• _What you are asked to do_:
Copy the records below in full, keeping each word as it is but omitting the pictures.

*** Block opens ***

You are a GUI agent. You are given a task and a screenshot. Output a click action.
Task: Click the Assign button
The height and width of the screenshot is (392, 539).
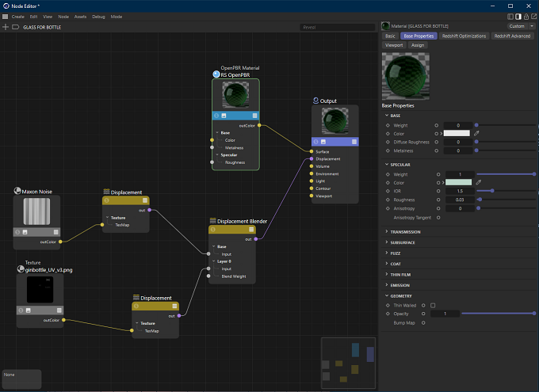coord(418,45)
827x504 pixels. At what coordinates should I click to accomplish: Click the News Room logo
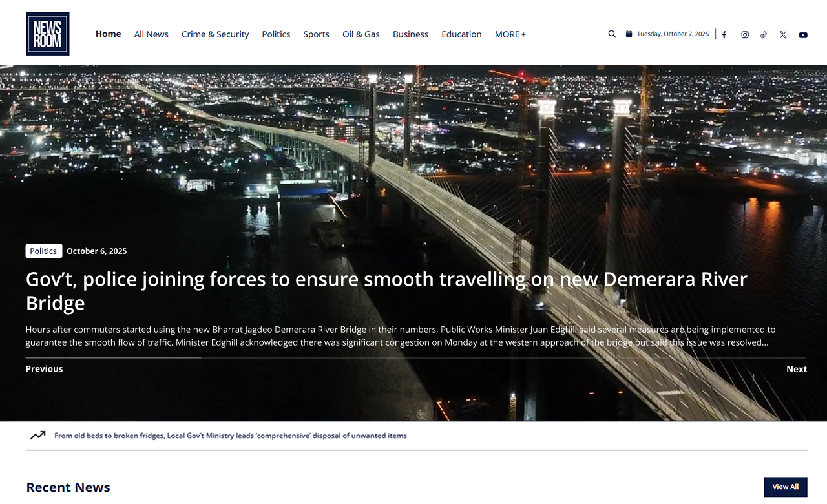click(x=48, y=34)
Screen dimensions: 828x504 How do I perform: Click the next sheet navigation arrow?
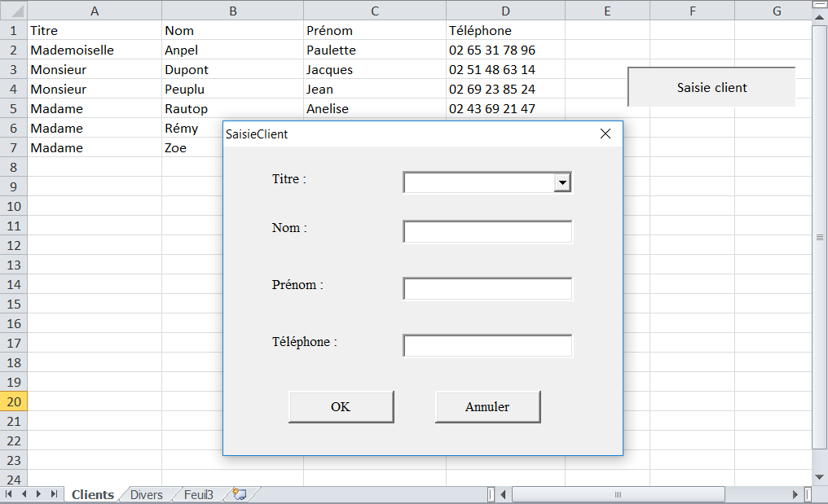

*** Block closes ***

• _Answer area_:
You are a GUI agent. You are given a task and a screenshot. Output a click action.
Task: Click the Assign button
The height and width of the screenshot is (392, 539).
coord(418,45)
827x504 pixels. At what coordinates should I click to accomplish: Click the News Room logo
click(x=48, y=34)
Screen dimensions: 828x504 How do I perform: Click the next sheet navigation arrow?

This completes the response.